Exercise aim →
Resume the Apache Livy installation guide after its final line and write the next portion of it.
==== Document passage
Use the following command to install Livy.

This Livy endpoint is only internally available to the VPC in the EKS cluster. To enable access beyond the VPC, set —-set loadbalancer.internal=false in your Helm installation command.

Note

By default, SSL is not enabled within this Livy endpoint and the endpoint is only visible inside the VPC of the EKS cluster. If you set loadbalancer.internal=false and ssl.enabled=false, you are exposing an insecure endpointto outside of your VPC. To set up a secure Livy endpoint, see Configuring a secure Apache Livy endpoint with TLS/SSL.


helm install livy-demo \
  oci://895885662937.dkr.ecr.region-id.amazonaws.com/livy \
  --version 7.10.0 \
  --namespace livy-ns \
  --set image=ECR-registry-account.dkr.ecr.region-id.amazonaws.com/livy/emr-7.10.0:latest \
  --set sparkNamespace=<spark-ns> \
  --create-namespace

You should see the following output.


NAME: livy-demo
LAST DEPLOYED: Mon Mar 18 09:23:23 2024
NAMESPACE: livy-ns
STATUS: deployed
REVISION: 1
TEST SUITE: None
NOTES:
The Livy server has been installed.
========
==== Given information
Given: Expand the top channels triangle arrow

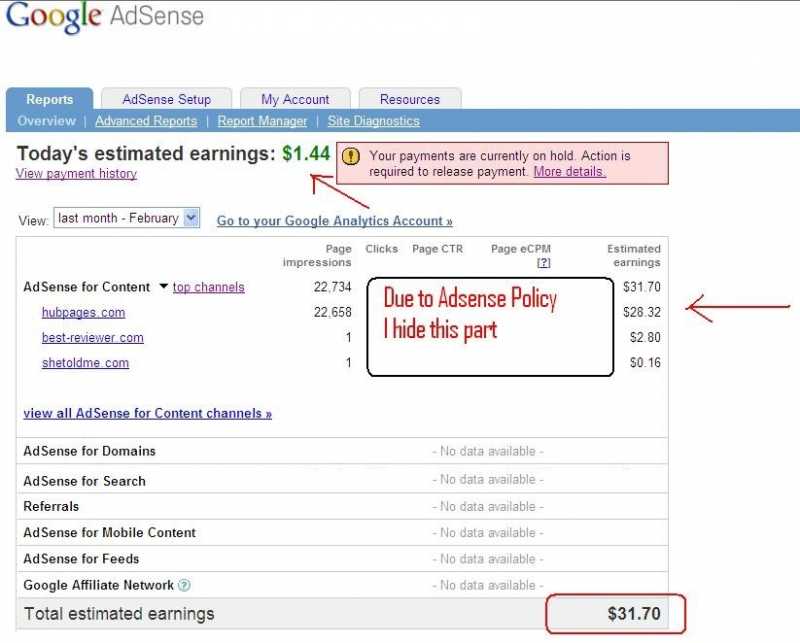Looking at the screenshot, I should 163,287.
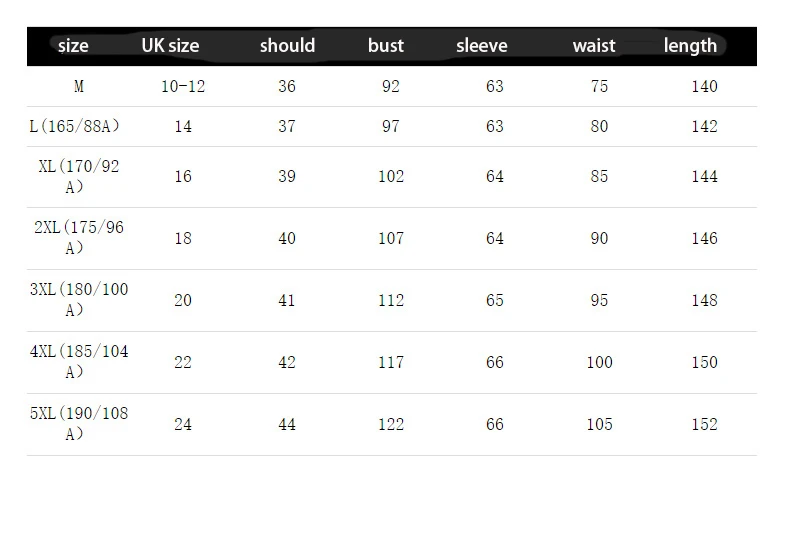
========
Output for this exercise →
Check installation status:
1. Check Livy Server pod is running
  kubectl --namespace livy-ns get pods -l "app.kubernetes.io/instance=livy-demo"
2. Verify created NLB is in Active state and it's target groups are healthy (if loadbalancer.enabled is true)

Access LIVY APIs:
    # Ensure your NLB is active and healthy
    # Get the Livy endpoint using command:
    LIVY_ENDPOINT=$(kubectl get svc -n livy-ns -l app.kubernetes.io/instance=livy-demo,emr-containers.amazonaws.com/type=loadbalancer -o jsonpath='{.items[0].status.loadBalancer.ingress[0].hostname}' |  awk '{printf "%s:8998\n", $0}')
    # Access Livy APIs using http://$LIVY_ENDPOINT or https://$LIVY_ENDPOINT (if SSL is enabled)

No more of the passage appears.